I showed up at the desk, but, er, something went per-shaped after that.
“Three o'clock is always too late or too early for anything you want to do,” Sartre wrote in Nausea.
Unless what you want to do is give up, in which case 3PM is just about the perfect time.
Nausea, the Blergh, whatever you want to call it, arises from a loss of meaning, a loss of any connection to what’s grounded and firm. For us, specifically, I think it’s triggered by the rootless, untethered feeling of floating around on an endless sea of digital shit.
And you what isn’t gonna help with that?
Some glowing, beady-eyed, ratbastard influencer yammering at you to get one per cent better every day.
All that noise, it’s all just… a bit much.
You can get better at things, at life, whatever. Not at everything, though. Like you, I will never write Anna Karenina.
But we’re not going to get better at everything, overnight or every day.

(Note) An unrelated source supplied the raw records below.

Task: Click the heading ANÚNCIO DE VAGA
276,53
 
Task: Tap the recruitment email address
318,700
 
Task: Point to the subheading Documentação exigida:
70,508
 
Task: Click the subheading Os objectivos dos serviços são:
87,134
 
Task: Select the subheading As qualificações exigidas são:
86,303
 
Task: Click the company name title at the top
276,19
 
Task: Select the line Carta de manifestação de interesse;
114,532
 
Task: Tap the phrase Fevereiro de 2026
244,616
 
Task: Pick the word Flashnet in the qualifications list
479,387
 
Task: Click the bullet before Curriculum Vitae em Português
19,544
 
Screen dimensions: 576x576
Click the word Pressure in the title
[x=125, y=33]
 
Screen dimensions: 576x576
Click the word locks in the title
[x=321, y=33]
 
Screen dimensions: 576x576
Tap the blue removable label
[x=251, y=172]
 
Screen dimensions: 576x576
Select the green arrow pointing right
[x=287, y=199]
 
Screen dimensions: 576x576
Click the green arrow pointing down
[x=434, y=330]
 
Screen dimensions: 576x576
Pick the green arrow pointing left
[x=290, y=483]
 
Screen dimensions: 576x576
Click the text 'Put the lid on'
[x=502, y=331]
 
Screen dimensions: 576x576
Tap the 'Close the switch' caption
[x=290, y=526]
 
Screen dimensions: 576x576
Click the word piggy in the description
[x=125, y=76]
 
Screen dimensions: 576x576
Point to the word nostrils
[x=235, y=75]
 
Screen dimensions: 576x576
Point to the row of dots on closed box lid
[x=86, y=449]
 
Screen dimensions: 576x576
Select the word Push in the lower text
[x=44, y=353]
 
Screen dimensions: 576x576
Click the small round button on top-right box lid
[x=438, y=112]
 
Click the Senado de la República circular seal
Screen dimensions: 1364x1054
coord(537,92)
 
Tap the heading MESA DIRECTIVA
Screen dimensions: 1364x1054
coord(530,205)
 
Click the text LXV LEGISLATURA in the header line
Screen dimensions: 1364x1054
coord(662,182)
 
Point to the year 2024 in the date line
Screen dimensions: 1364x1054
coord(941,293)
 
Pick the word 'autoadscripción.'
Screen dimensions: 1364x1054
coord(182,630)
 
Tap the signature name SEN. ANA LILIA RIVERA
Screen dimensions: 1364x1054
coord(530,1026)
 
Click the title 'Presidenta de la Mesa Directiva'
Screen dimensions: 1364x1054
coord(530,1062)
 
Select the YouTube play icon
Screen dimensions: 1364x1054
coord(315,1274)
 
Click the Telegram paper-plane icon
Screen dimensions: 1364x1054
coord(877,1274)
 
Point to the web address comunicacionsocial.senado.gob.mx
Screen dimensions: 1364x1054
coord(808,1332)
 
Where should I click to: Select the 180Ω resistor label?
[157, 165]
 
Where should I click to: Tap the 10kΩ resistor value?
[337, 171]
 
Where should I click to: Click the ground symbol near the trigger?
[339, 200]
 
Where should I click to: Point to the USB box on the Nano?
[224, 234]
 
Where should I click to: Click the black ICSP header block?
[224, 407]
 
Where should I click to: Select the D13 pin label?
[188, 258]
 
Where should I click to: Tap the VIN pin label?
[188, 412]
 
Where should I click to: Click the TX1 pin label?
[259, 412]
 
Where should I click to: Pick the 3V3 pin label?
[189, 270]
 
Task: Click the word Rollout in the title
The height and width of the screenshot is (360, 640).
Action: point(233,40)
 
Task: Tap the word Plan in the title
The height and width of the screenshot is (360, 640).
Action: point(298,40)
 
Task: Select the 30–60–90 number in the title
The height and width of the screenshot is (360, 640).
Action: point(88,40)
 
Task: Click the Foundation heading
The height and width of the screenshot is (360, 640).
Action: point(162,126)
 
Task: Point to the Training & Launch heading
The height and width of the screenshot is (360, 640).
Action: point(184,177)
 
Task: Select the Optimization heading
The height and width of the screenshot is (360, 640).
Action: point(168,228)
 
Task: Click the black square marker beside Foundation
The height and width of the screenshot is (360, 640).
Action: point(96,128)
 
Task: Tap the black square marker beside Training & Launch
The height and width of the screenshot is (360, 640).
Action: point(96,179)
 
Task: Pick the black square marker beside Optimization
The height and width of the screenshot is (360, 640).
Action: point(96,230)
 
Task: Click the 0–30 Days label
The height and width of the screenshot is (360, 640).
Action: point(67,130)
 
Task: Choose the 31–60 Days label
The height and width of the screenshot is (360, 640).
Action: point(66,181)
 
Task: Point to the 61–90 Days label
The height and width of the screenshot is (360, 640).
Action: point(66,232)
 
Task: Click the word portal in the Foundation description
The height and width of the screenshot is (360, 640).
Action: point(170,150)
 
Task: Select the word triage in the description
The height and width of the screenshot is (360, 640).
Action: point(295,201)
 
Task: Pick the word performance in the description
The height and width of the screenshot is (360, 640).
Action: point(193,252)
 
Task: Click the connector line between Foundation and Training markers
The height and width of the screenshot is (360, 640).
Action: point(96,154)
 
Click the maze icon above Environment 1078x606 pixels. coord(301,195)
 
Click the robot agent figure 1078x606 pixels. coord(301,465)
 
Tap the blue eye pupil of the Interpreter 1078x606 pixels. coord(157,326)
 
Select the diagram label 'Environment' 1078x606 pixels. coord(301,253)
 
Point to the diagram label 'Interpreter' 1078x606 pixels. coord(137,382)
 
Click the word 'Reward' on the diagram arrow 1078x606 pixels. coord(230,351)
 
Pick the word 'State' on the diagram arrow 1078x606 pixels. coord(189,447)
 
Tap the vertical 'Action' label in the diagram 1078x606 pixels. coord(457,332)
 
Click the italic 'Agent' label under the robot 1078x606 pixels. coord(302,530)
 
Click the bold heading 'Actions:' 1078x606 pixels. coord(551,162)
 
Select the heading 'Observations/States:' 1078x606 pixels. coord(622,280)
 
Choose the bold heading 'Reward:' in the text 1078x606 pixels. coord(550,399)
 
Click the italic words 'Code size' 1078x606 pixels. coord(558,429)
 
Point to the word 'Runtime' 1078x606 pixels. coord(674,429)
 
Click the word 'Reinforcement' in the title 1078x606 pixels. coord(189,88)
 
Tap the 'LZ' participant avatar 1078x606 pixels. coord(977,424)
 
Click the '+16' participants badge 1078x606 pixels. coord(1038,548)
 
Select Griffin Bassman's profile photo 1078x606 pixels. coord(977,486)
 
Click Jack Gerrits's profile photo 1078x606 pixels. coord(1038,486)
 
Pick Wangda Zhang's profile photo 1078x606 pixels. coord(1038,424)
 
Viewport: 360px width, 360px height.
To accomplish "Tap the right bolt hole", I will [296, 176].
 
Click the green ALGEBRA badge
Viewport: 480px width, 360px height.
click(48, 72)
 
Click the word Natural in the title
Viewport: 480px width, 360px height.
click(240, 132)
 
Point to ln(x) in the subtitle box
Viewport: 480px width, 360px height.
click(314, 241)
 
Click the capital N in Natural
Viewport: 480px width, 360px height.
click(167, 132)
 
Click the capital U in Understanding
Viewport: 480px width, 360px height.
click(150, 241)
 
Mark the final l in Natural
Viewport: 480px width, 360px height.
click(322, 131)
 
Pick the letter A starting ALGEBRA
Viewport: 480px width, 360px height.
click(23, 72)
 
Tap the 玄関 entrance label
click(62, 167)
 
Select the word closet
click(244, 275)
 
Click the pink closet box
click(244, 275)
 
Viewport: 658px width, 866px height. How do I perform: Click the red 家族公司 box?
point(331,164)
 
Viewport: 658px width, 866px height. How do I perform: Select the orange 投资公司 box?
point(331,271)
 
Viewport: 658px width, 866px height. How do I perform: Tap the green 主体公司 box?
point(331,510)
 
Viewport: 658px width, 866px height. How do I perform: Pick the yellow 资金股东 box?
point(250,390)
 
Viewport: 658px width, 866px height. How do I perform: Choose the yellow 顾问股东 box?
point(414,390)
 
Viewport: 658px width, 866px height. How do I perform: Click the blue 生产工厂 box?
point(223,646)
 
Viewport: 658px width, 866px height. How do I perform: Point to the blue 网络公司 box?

Most of the time, dragging yourself into the day and being aware of what you’re aware of, making a small effort to spend that attention wisely, it’s enough. Seriously. Go easy on yourself.
Henry Oliver has decided to spend his attention on the great books. Me, I might go read some of the fight scenes in War and Peace. But I also want to get my deadlift up to 2x my bodyweight and maybe spend less time on Facebook.
I know I can improve my deadies, but not every day, and not forever. Otherwise I’d eventually be pulling neutron star mass off the floor.
So I’m gonna work on that. I’m gonna show up, but I’m gonna do it knowing there’s a lot of failure in my future.
The Facebook thing, though?
Yeah, I reckon I can cut that right the fuck back on that.
So this arrived just before 3pm. Well-played!
I like reading about Tolstoy. I particularly like the way that he kept his writing for the afternoon, and spent the morning doing a solid shift of whatever physical labour his existence needed that day (chopping wood is the famously quoted example). Solid work can get you into flow state and that's where you can get good ideas (as well as useful artifacts like firewood). Then, as you say, showing up to do the writing.
Showing up might not get you a percentage improvement. Probably won't, as you say: it comes in fits and starts. But it's worth remembering that those who improve, those who "win" all turned up. The prize only goes to someone who entered (and finished) the competition. Probably lots of them.